Further to my previous blog on the future prospects for Donald trump’s golf course (scroll down to see it), I am delighted to publish some photographs which illustrate Point 2 – that the Menie dunes will keep moving. These photographs were taken by Sue Edwards in December 2011 and show sand blown onto the tees of the 5th hole. These are of course quite minor blows but there have been 3 similar events this year alone.

This follows erosion at Hole 3 which has involved engineering works to stabilise the green. Interestingly, the works were undertaken partially on land below the High Water mark – land which Trump does not own. I am making inquiries about what the Crown Estate Commissioners know abut this.
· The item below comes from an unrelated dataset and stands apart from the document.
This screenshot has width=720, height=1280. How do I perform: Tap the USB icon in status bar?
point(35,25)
Further details about this incident can be seen in paras 31-37 of this MEMAG meeting of 11 April 2011.


  1. Being “delighted” to publish these photos which don’t look too good for TIGL (although maybe any links course looks like that before the greenkeepers have been out after a blow, but I’m not a golfer so I’ve no idea) doesn’t sound much like someone who does not wish for it to fail but claims to be disinterested as to whether it succeeds or not although accepts it would be far better if it did. Unless, of course, you just mean you’re delighted you’re being proved right in which case that just sounds insufferably smug.

  2. Malcolm Fraser

    You might also want to contact Marine Scotland Licensing Operations Team – they are the competent authority for development works below mean high water spring.


    • They have been contacted according to the minutes of the MEMAG meeting (which I shall link to in this post shortly.
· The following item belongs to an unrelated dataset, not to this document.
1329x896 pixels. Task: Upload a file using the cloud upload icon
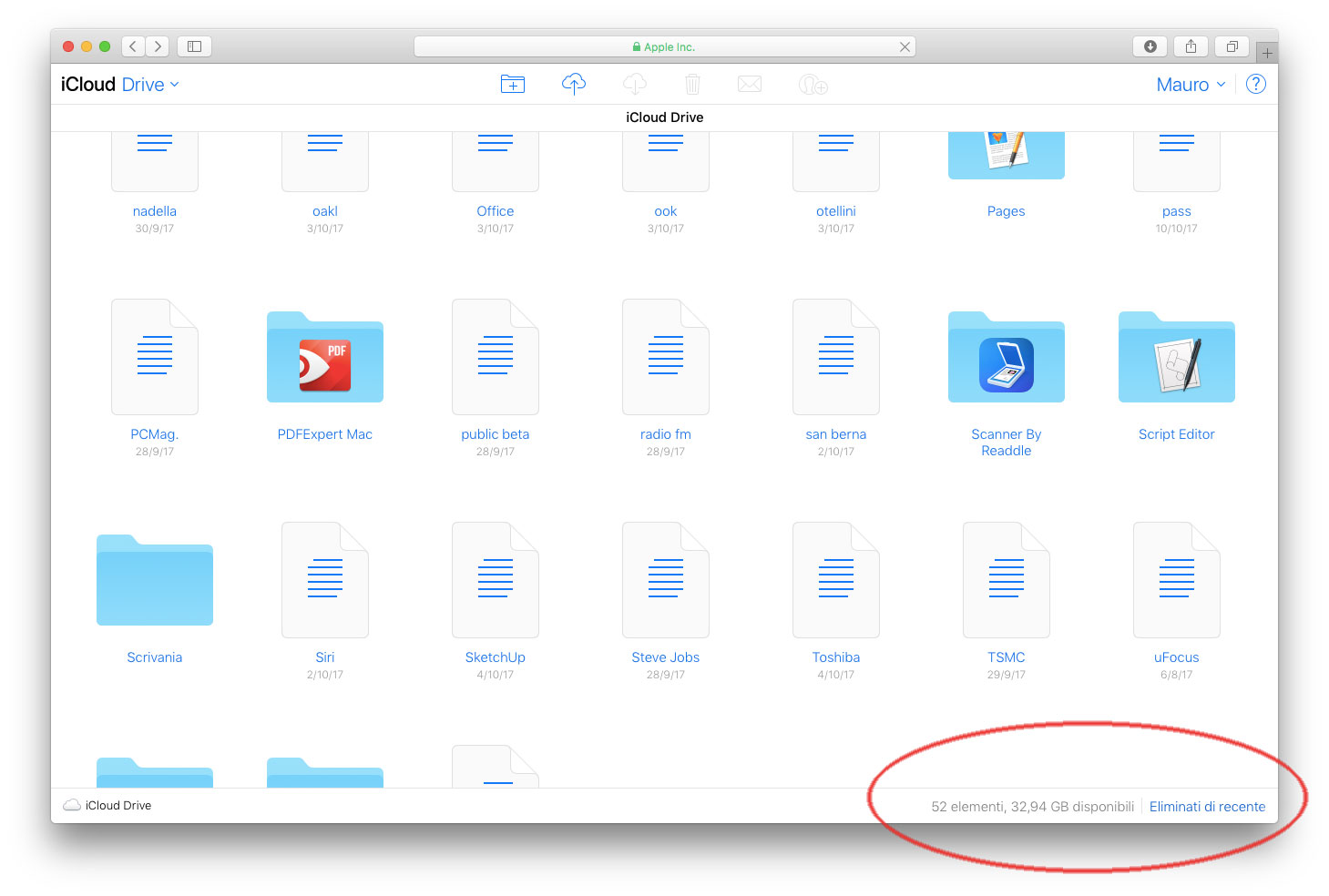coord(574,83)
  3. Been reading your Trump Report. You don’t feel there’s any inconsistency in your criticising Aberdeen Journals for headlining the councillors who voted against Trump as “Traitors” considering that you entitled the chapter about the Crown Estate in your book “Simple Fraudulent Misrepresentsation”?

    • Nope. Aberdeen Journals ref is a comment on the standard of journalism in the NE. As far as I know no media outlet has ever called elected politicians traitors following an exercise of their statutory duties as decision-makers in the planning process (there is nothing to betray – merely a judgement to be made). The book chapter titles are all quotes from other sources – a literary device chose to make for engaging chapter titles – no more no less.
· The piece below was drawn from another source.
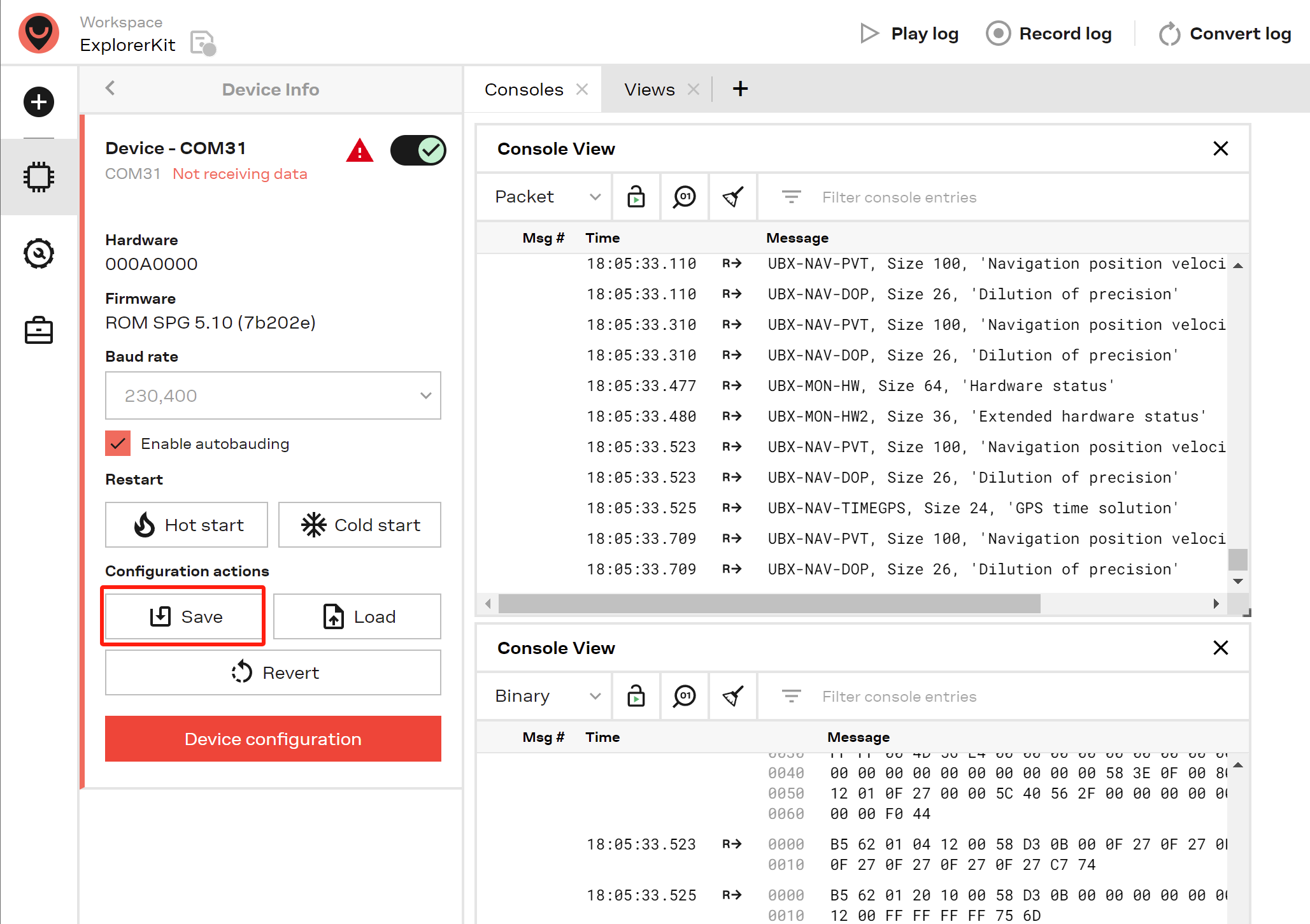Open the briefcase tools sidebar icon

tap(39, 331)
      • Oh what humbug Andy! The papers routinely accuse elected politicians of all sorts of infamy for doing nothing worse than making decisions in good faith but which the particular newspaper happens not to agree with. It’s a literary device to make for engaging headlines.

        I don’t happen to approve of that sort of journalism either but I can’t see much difference between it and writers who headline quotes from un-named sources describing events which are not specified so the reader can’t make their own judgement whether the person quoted had a point or not.

        Aberdeen Journals – Councillors they disapprove of – TRAITORS
        Andy Wightman – Commissioners he disapproves of – FRAUDULENT MISREPRESENTATION

        Naturally, I can’t expect you to name who said it but are you prepared to answer the following questions about your CEC fraud quote:-

        1. What was the misrepresentation?
        2. In what respect was it fraudulent?
        3. Was it reported to the police?
        4. If it was, what was the outcome of the police investigation?
        5. If it was not reported to the police why not?
        6. Why don’t you report it now (considering your zeal in reporting Barclays)?

        • I think you are making a false comparison with a newspaper headline and an obscure book chapter headline. Tens of thousands of people read the Evening Express and it frames political debate. Fewer than 10,000 people have probably read my book and can see that the chapter headlines are my attempt at a witty literal device designed to stimulate the reader. I concede that it is perhaps unfortunate that that particular quote was from a necessarily unattributed source. I am not prepared to answer the questions you pose because it would compromise the source.

  4. Scale doesn’t affect the principle. A small estate nobody’s heard of with only one tenant farmer doesn’t deserve to escape the consequences just because it’s not a Buccleuch or an Atholl or a Seafield.